Records provided:
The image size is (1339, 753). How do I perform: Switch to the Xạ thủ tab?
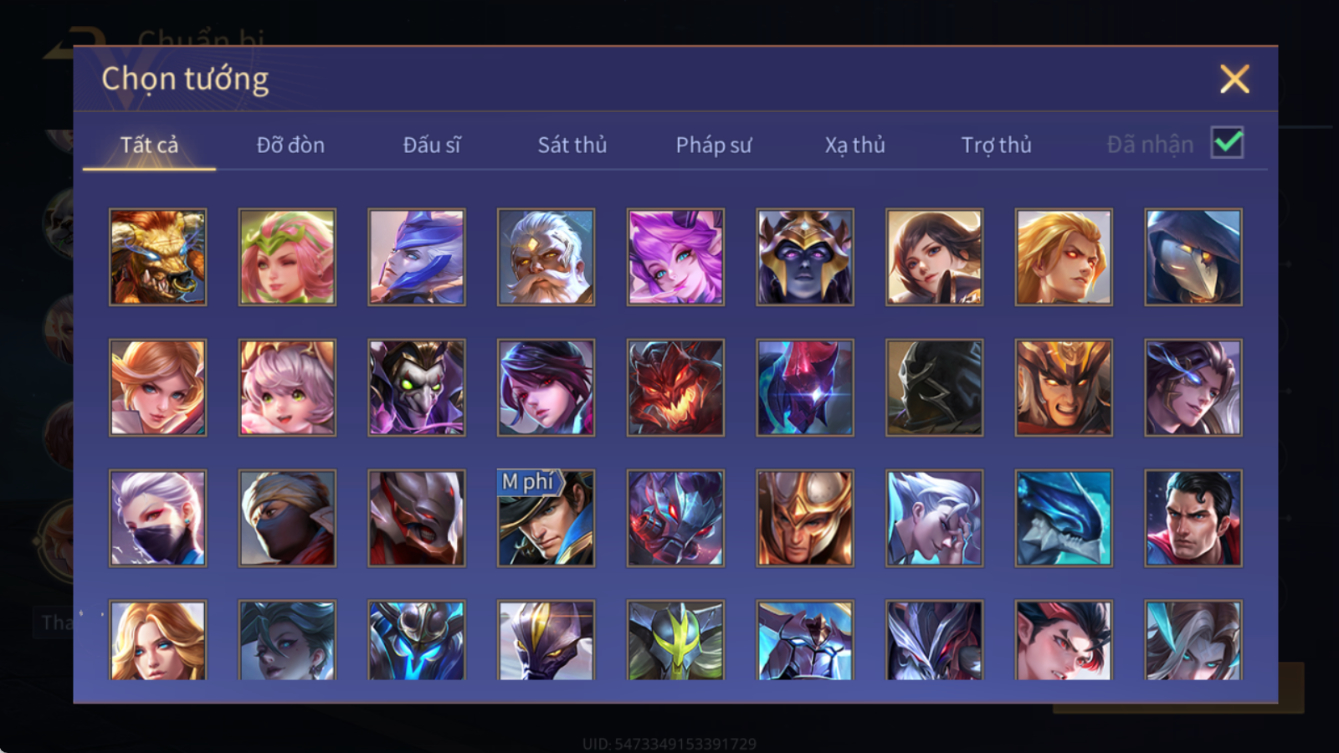pyautogui.click(x=855, y=145)
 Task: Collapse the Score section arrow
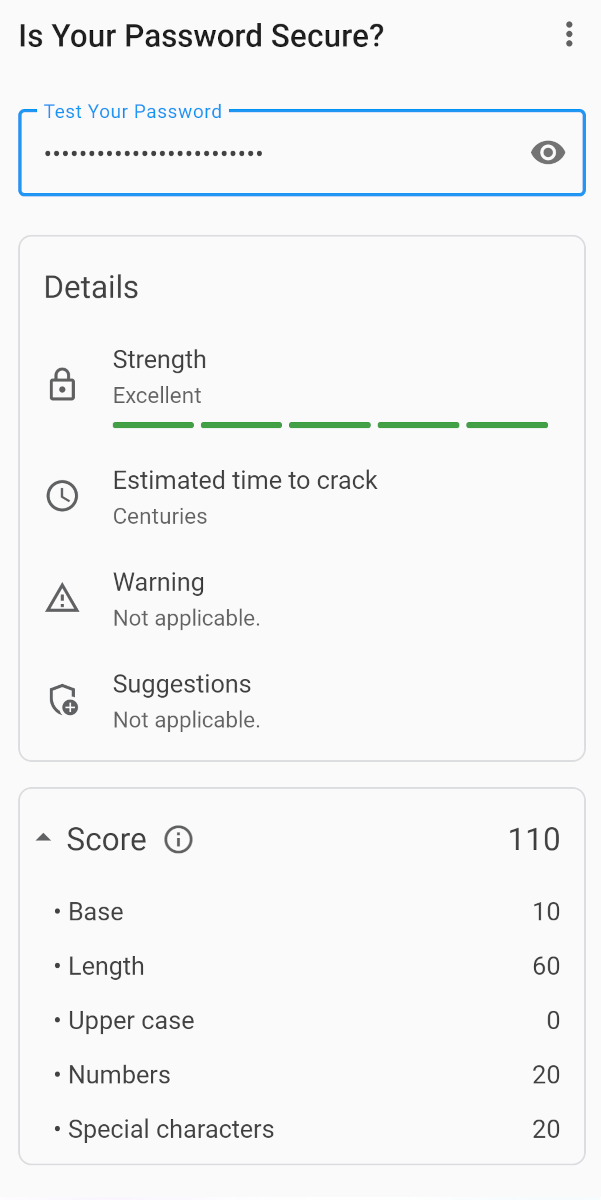pyautogui.click(x=43, y=839)

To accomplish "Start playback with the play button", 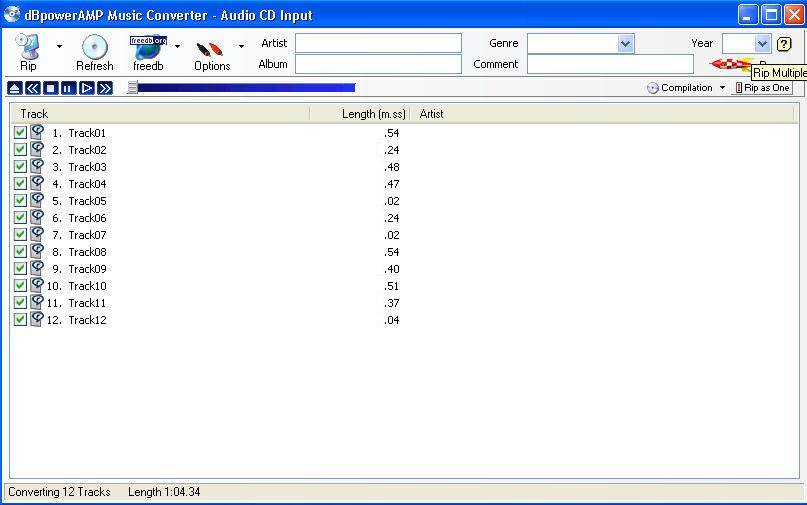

Prompt:
Every record above should reappear exactly, with the pictures gone.

Result of this exercise:
The image size is (1339, 753). How do I perform: Switch to the Xạ thủ tab?
pyautogui.click(x=855, y=145)
 Task: Collapse the Score section arrow
pyautogui.click(x=43, y=839)

To accomplish "Start playback with the play button", 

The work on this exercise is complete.